DeNA has entered into a strategic business alliance with Japanese mobile social developer Cygames, announcing today it has reached an agreement to purchase a 20 percent share of the company for 7.4 billion yen ($92 million).

As our readers are no doubt well aware, Cygames is the third party developer behind Rage of Bahamut, DeNA’s biggest international hit. The card-battle game has held the No. 1 spot on the Android top grossing app chart since April 22 — an eye-popping 28 straight weeks. On iOS, it hasn’t dropped below the No. 10 spot on the top grossing iPhone app chart since the beginning of June. According to DeNA’s most recent earnings report, the title is seeing average revenue per daily active user (ARPDAU) in excess of $1, a figure 5 to 10 times higher than the typical mobile game generates.

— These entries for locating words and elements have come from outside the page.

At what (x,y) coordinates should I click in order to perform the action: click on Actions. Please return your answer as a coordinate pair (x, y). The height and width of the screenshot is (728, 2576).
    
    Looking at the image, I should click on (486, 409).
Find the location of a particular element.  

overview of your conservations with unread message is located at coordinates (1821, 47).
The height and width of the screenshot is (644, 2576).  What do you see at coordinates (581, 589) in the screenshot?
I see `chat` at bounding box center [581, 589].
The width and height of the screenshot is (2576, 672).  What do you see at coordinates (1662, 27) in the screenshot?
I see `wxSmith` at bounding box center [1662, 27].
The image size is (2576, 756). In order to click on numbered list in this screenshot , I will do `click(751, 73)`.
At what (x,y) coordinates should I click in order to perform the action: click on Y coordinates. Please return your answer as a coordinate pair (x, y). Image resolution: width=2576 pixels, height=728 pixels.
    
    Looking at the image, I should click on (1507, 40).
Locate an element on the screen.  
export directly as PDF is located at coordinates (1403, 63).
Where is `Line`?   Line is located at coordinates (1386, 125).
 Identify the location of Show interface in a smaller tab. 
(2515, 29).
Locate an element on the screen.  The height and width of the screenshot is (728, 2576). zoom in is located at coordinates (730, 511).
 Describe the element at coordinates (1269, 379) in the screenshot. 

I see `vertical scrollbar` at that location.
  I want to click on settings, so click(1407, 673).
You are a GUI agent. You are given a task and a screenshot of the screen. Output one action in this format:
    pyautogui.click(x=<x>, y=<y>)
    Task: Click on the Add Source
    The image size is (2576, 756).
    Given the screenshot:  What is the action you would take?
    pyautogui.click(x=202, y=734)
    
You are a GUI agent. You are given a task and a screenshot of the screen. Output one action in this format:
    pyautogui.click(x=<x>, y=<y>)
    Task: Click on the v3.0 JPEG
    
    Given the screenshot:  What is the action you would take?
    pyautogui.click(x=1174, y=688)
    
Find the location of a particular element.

As industry watcher Dr. Serkan Toto points out, the deal also significant because Cygames is actually a wholly owned subsidiary of CyberAgent, another Japanese mobile social gaming platform operator, and therefore, direct DeNA competitor.

The deal is expected to close on Dec. 28, 2012 and pegs Cygames value at more than $460 million, putting the company in a similar range as Gloops, another Japanese mobile social gaming company that was just acquired by Nexon for $469 million in cash.

That valuation is interesting, given that Gloops likely generates more revenue than Cygames. According to Nexon, Gloops generated 23.7 billion yen ($303.8 million) in revenues between June 30 2011 and June 30 2012. Gloops also has a much larger catalogue of titles — 21 in all, including hits like Japan Pro Baseball, Warriors of Odin and Three Kingdoms Guild Battles. Cygames by comparison has released 7 titles, three of which are different versions of Rage of Bahamut.

Current financials aside though, it seems DeNA is willing to spend heavily on Cygames to keep it, and its games under the Mobage umbrella. The company been able to accomplish something both DeNA and its arch-rival GREE have struggled with — launching a breakout hit in the North American market.